São Domingos do Guaporé é um distrito do município de Costa Marques e tem cerca de 6.000 habitantes. Sua economia se baseia na atividade agropecuária, com destaque para a pecuária de corte e o extrativismo da castanha. A região do Rio Guaporé começou a ser colonizada no século 17, com a presença de seringueiros. Oficialmente, os municípios da região do Vale do Guaporé foram emancipados a partir da década de 1980.

O distrito de São Domingos do Guaporé fica a uma distância média de 50 quilômetros dos municípios mais próximos, Costa Marques e São Francisco do Guaporé. Durante mais de duas décadas, na época das chuvas, a principal ligação rodoviária, a BR-429, se tornava praticamente intransitável. “A gente costumava dizer que havia duas lagoas, e no meio estava São Domingos”, lembra o comerciante e produtor rural Elton Pontes de Oliveira.

Junto com o isolamento da região, a população local enfrentava um problema comum: a exclusão financeira. “Quase não havia dinheiro em espécie circulando na praça, então as pessoas utilizavam a chamada “moeda-vale”, conta Elton.

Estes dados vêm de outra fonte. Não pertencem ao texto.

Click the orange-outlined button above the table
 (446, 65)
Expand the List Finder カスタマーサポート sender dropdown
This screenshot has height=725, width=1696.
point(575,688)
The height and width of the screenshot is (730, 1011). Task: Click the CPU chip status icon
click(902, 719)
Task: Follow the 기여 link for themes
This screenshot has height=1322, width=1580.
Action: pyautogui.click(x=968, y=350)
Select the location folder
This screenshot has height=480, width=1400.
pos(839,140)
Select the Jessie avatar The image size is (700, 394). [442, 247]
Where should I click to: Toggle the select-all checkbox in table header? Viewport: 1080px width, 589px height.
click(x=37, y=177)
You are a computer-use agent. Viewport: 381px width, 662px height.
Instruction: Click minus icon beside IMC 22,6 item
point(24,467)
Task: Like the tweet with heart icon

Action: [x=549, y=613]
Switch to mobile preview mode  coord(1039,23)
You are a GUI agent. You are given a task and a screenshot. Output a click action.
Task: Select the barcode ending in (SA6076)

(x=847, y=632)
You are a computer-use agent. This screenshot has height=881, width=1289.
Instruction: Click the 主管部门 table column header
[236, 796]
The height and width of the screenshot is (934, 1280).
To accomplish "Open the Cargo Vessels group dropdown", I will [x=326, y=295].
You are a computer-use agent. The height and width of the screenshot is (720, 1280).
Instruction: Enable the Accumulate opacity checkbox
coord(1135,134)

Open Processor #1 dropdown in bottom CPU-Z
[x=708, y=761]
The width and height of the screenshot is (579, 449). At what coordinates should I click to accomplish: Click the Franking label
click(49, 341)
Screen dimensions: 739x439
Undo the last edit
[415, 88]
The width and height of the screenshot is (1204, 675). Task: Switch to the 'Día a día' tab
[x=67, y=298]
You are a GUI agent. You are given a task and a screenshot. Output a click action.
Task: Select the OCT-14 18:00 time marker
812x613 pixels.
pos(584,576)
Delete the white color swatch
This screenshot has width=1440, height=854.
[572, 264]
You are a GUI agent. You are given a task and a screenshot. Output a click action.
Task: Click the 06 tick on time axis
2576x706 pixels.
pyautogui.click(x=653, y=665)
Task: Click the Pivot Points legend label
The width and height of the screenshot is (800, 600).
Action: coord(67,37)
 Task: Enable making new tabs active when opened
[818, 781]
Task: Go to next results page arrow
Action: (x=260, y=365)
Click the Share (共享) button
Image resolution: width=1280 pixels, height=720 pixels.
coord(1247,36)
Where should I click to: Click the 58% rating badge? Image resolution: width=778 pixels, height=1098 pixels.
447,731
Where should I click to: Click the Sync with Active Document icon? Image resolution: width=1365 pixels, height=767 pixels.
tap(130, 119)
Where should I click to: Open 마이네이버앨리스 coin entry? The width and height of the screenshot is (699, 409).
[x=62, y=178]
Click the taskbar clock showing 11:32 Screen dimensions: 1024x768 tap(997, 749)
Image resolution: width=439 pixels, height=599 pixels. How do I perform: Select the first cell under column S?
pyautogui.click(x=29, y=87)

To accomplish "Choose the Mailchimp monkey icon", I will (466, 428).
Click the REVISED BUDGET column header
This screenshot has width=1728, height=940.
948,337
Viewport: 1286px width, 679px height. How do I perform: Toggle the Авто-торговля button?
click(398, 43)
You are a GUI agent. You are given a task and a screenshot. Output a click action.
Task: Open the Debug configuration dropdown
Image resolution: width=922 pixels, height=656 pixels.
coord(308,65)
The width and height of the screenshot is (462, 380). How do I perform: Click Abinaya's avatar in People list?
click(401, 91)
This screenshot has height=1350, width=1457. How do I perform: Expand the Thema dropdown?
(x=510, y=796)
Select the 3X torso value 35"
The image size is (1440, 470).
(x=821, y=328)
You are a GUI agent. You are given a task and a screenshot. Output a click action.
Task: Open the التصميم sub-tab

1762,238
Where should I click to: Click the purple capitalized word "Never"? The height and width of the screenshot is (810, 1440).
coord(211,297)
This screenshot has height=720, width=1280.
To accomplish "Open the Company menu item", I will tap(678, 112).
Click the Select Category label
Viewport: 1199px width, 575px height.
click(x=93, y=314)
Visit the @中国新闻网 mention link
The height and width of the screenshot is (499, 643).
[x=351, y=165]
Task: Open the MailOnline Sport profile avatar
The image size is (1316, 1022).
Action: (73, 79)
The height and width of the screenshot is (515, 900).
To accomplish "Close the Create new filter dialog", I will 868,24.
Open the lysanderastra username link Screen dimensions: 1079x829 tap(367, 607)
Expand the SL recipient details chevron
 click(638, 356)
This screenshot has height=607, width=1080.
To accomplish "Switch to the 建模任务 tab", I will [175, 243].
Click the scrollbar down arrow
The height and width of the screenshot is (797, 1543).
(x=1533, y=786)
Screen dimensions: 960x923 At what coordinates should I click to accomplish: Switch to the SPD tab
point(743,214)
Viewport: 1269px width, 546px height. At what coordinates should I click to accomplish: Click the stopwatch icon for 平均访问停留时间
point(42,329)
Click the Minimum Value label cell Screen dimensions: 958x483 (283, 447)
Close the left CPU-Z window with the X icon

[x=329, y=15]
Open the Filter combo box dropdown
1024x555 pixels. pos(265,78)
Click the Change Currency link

“O Sicoob Credip começou a funcionar em 2005, dentro de duas salas no único posto de gasolina daqui”, diz o empresário, que chegou ao distrito nesse mesmo ano, trazendo uma carga preciosa na garupa da moto. “Vim de Corumbiara com R$ 25 mil na bagagem, uma viagem que acabou sendo uma grande aventura, peguei chuva durante 700 quilômetros, perdi o escape e até a corren-te escapou da moto”, garante. O dinheiro foi bem aplicado, na instalação da loja Agroel, de produtos agropecuários, que ele mantém muito bem até hoje.

Madeira

A atividade madeireira estava a todo vapor. Cerca de 20 madeireiras trabalhavam ativamente na região de São Domingos. Em média, de 200 a 300 pessoas trabalhavam nessas empresas. Os funcionárioseram pagos sempre com cheques. Para trocar esses cheques de salário por dinheiro, as madeireiras cobravam um ágio de 5% a 10%. “O ágio dependia da cara do sujeito”.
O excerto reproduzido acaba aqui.